> Work to complete: The records below are to be reproduced word for word.

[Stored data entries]
····················

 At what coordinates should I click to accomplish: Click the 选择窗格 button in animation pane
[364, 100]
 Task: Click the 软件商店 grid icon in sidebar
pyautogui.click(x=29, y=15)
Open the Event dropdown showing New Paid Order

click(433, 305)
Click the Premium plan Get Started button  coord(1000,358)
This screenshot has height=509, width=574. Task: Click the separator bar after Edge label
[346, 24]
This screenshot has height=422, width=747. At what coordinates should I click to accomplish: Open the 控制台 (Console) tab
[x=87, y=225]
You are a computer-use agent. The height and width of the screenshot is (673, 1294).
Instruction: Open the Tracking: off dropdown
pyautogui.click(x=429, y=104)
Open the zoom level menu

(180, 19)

····················

> Problem solution:
 At what coordinates should I click to accomplish: Click the 选择窗格 button in animation pane
[364, 100]
 Task: Click the 软件商店 grid icon in sidebar
pyautogui.click(x=29, y=15)
Open the Event dropdown showing New Paid Order

click(433, 305)
Click the Premium plan Get Started button  coord(1000,358)
This screenshot has height=509, width=574. Task: Click the separator bar after Edge label
[346, 24]
This screenshot has height=422, width=747. At what coordinates should I click to accomplish: Open the 控制台 (Console) tab
[x=87, y=225]
You are a computer-use agent. The height and width of the screenshot is (673, 1294).
Instruction: Open the Tracking: off dropdown
pyautogui.click(x=429, y=104)
Open the zoom level menu

(180, 19)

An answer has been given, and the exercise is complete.